(Task to carry out) Reproduce the whole listing below without its pictures, exactly as written.

(Supplied material)
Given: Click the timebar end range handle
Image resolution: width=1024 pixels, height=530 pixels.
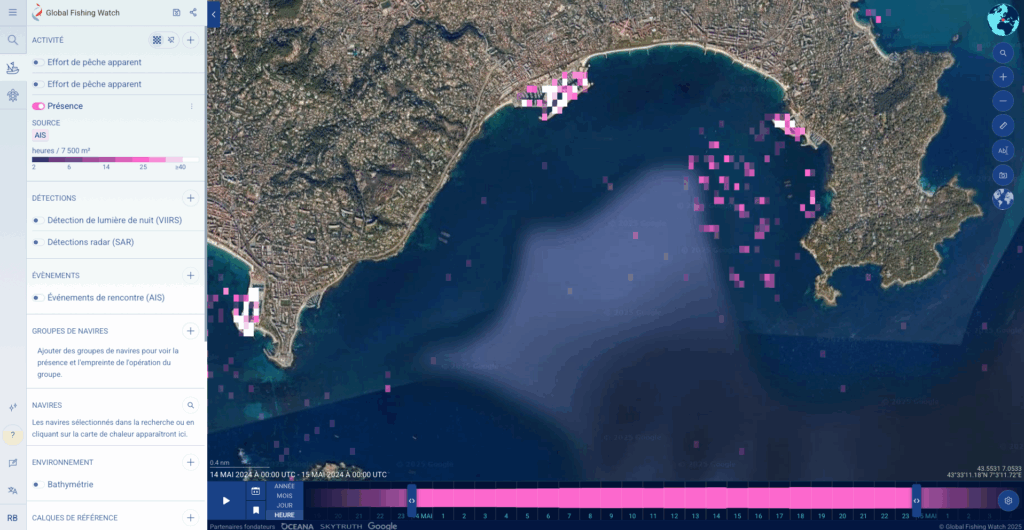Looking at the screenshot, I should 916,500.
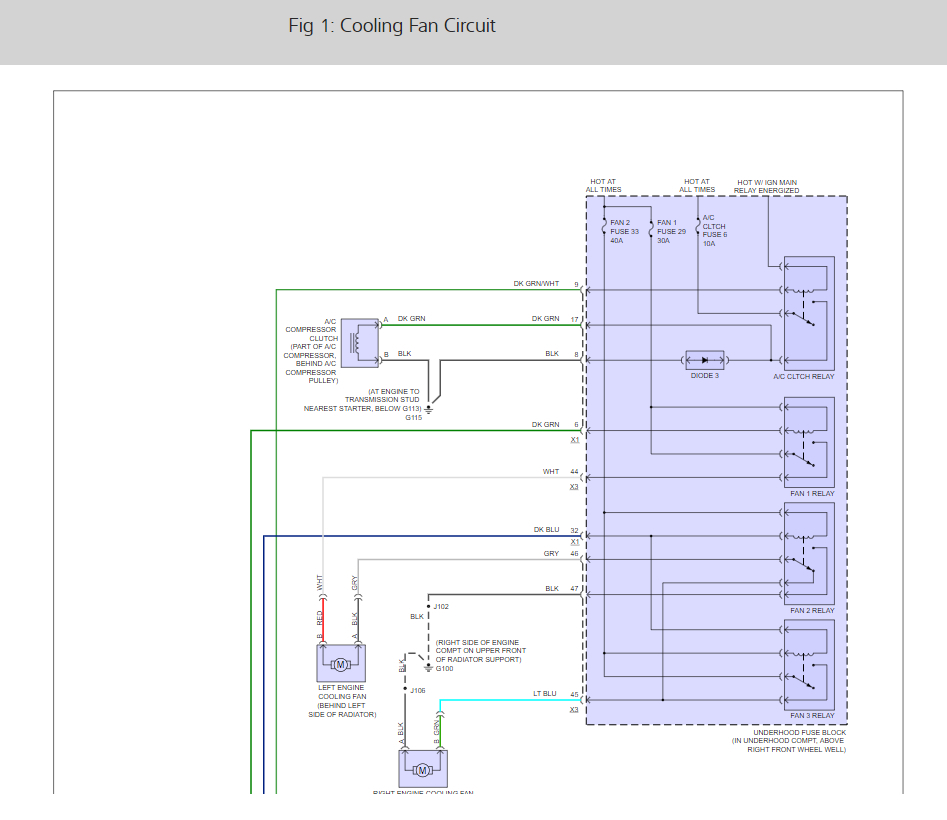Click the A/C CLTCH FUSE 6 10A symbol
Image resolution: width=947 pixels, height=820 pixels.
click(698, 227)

(Solution for this exercise)
Given: Click the timebar end range handle
Image resolution: width=1024 pixels, height=530 pixels.
Looking at the screenshot, I should 916,500.
Click the A/C CLTCH FUSE 6 10A symbol
Image resolution: width=947 pixels, height=820 pixels.
click(698, 227)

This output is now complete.